== Records to use
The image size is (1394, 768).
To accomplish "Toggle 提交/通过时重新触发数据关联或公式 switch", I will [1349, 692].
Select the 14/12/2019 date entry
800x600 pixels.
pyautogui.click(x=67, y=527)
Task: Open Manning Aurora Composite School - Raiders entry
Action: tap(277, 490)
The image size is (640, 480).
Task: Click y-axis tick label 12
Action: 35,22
====
*Aim of the exercise*
An exact transcription of all the entries is needed.

*Answer space*
The image size is (1394, 768).
To accomplish "Toggle 提交/通过时重新触发数据关联或公式 switch", I will [1349, 692].
Select the 14/12/2019 date entry
800x600 pixels.
pyautogui.click(x=67, y=527)
Task: Open Manning Aurora Composite School - Raiders entry
Action: tap(277, 490)
The image size is (640, 480).
Task: Click y-axis tick label 12
Action: 35,22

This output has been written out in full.